Shoshanah Dubiner, Endosymbiosis, tribute to Lynn Margulis, 2012. Image via www.cybermuse.com

AA:  Also, what about all the traditional contraceptive methods that are not mediated by allopathic medicine? These are situated technologies that are often erased or discarded when public health systems impose their own methods instead of integrating these local technologies in the apparatus…

DH: Yes, strengthening the community apparatus. But, I think people need and want both. Sometimes traditional apparatuses don’t work very well, and sometimes they do. I think that people are capable of inquiry and capable of asking if these are appropriate circumstances now. Who still has this knowledge and how do we strengthen them? Who wants access to a health clinic, or do we want both? And how do we get it on our terms?

AA: The last question is concerned with a potential intersection or friction between identity politics and the cyborg. Identity politics are usually aimed at claiming greater self-determination and political freedom for marginalized groups by understanding the distinctive nature of each group and questioning typifications imposed from outside, rather than organizing only around belief systems or party affiliation. However, in recent years a reactionary discourse of identity has emerged that perceives race, gender, and sexuality as highly appreciated essences, which define themselves and justify themselves, by reinforcing the binary class/identity approach, giving rise to a stifled political imagination in which identity-based politics can only be conceptualized within a (neo)liberal-capitalist logic. That means identity as the starting point and arrival of the political, instead of being considered part of the work of building meaningful and constructive solidarity between the oppressed groups. In the face of the binarisms on which Western ontology is built (man/woman, nature/culture, human/animal or human/machine) you propose a transhumanist hybridization called cyborg. Where would identity and minority politics stand from a cyborg horizon?

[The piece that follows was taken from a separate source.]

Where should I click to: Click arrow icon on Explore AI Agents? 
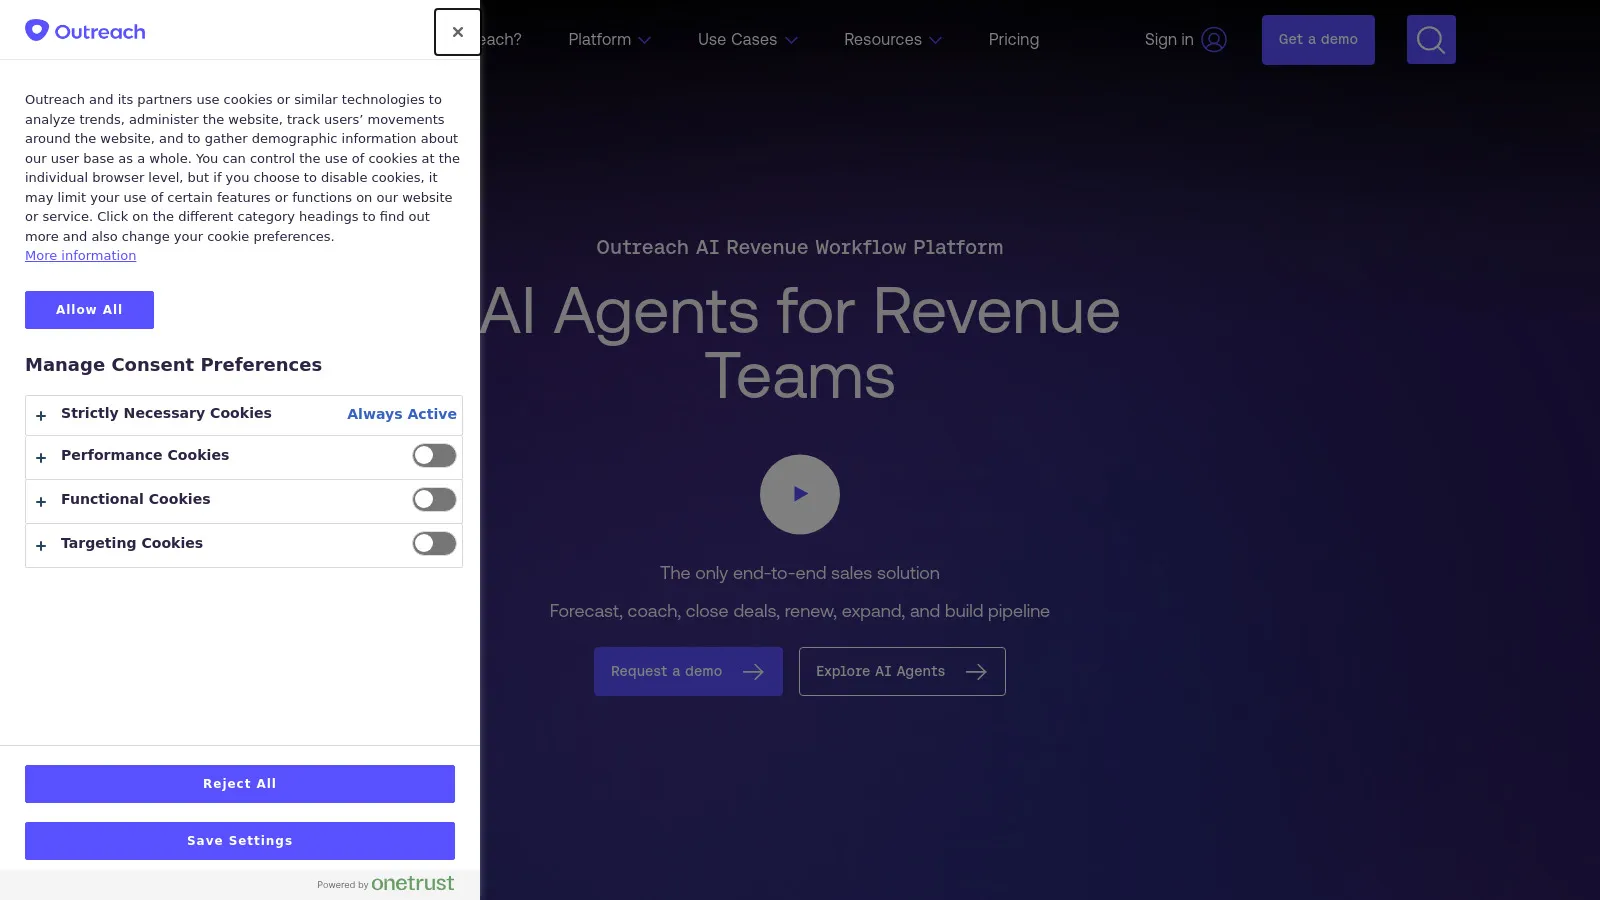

DH: I never called it transhumanist. I avoid these words because they become contaminated so fast. I tend to invent words because those other kinds of words like transhumanist or posthumanism really bother me. This is still human-centered; nevertheless, I’m not against a certain kind of small aged humanism. 

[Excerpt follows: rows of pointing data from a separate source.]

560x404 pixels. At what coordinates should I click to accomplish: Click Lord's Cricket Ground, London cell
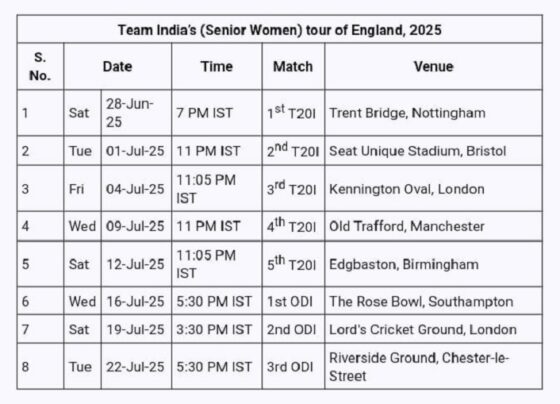(x=434, y=329)
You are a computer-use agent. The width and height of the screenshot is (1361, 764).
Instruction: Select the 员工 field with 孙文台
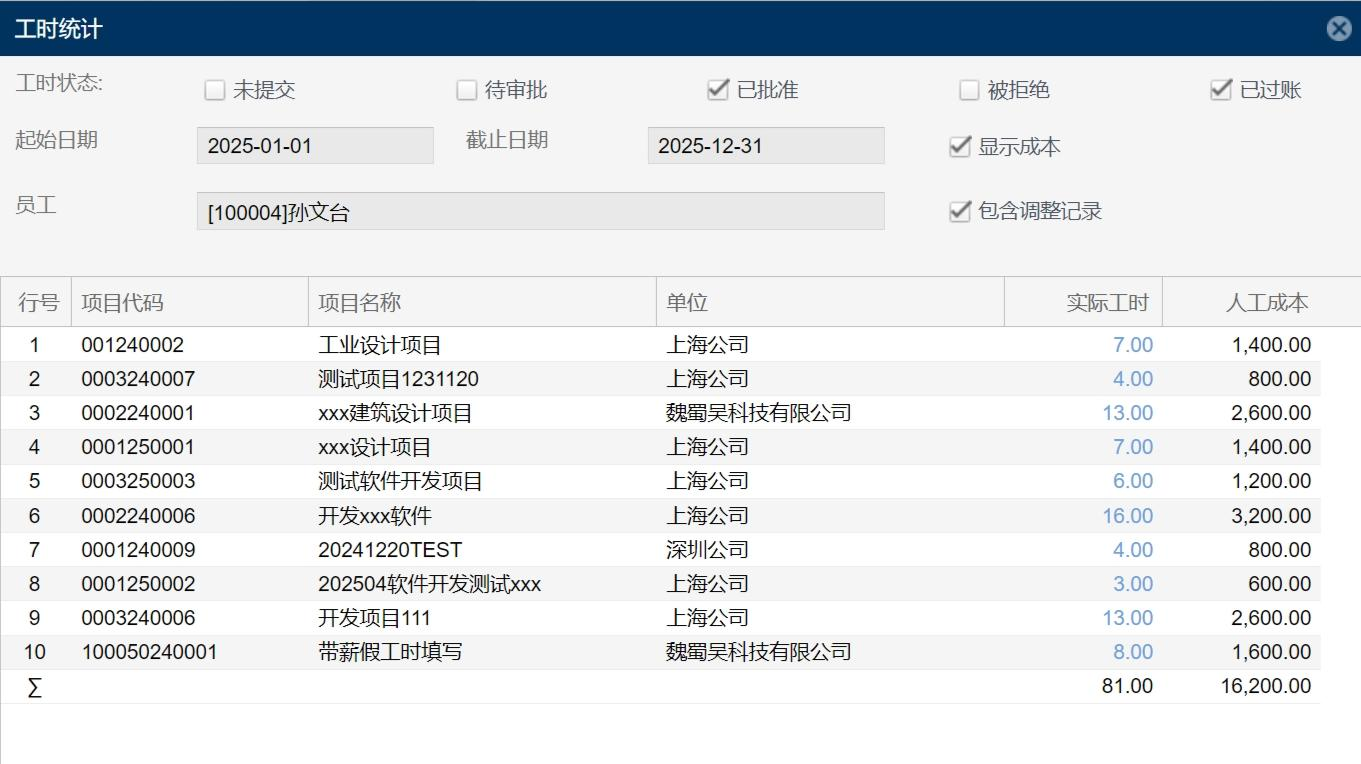(540, 212)
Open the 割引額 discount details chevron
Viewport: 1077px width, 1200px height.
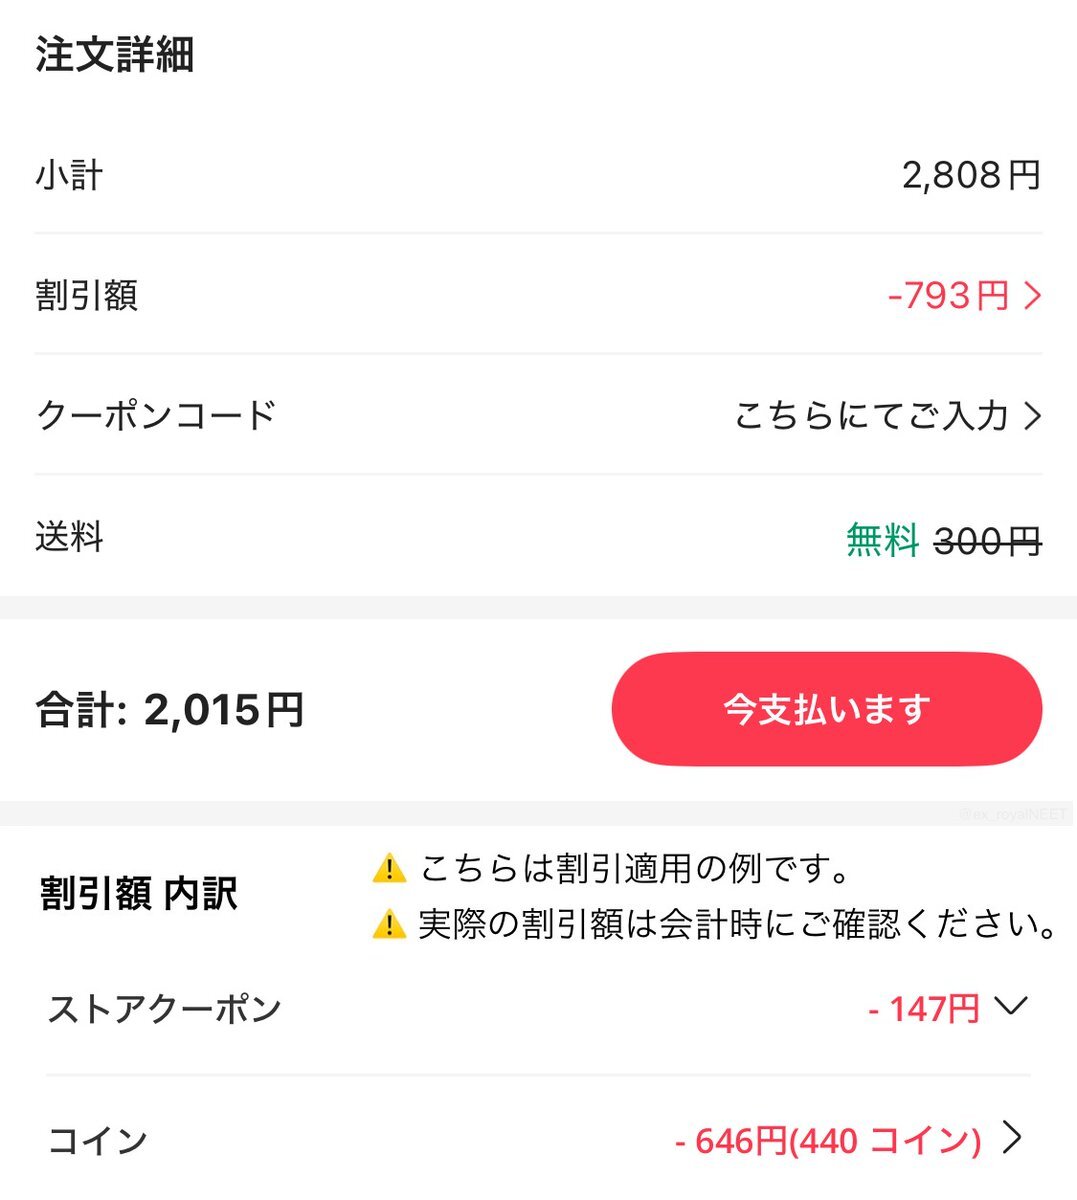coord(1033,295)
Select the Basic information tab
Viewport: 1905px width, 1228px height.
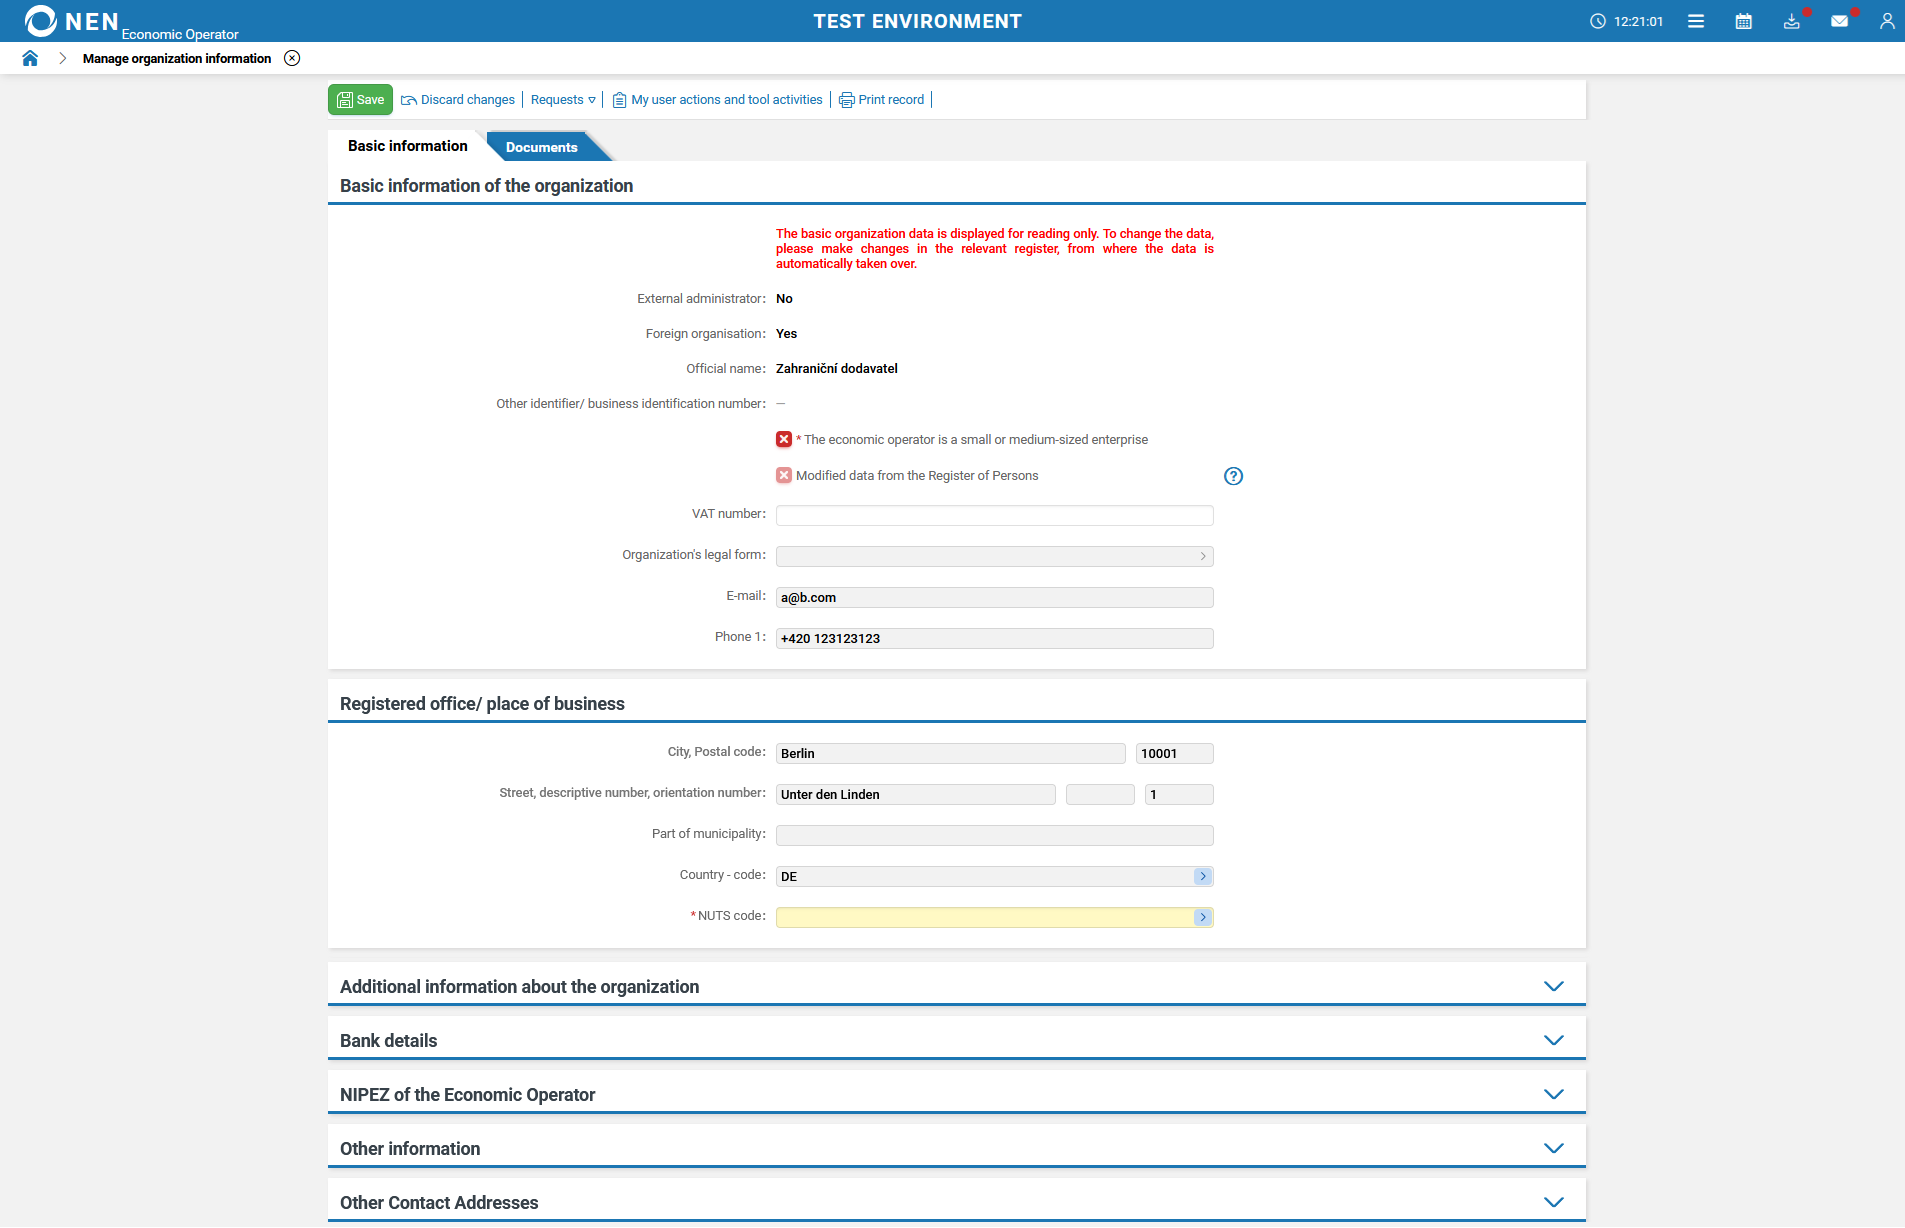[407, 146]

Identity politics can become very separatist, fast, and pure. On the other hand, I try to not be an absolutist. I/dentity politics has a place in the practices that I want to see flourish. That is important, to come together with people who recognize and like each other to affirm histories, stories, and identities in connection with others. Identities must be recrafted in connection so that identity politics don’t become a mode of separatism but a mode of situating. We are here, not everywhere. I mean, this history is not all stories. We certainly care about this history, but it’s in connection with what other people care about. How do we find the contact zones to get together? I tend to think that way. Rather than to condemn identity politics. 

 

 

Notas

  1. According to its website, the Sanctuary Movement is «a growing movement of immigrants and over 1100 faith communities doing what Congress and the Administration refuse to do: protect and stand with immigrants facing deportation.»

  2. It consists of the graph of a population that grows exponentially at first and suddenly collapses.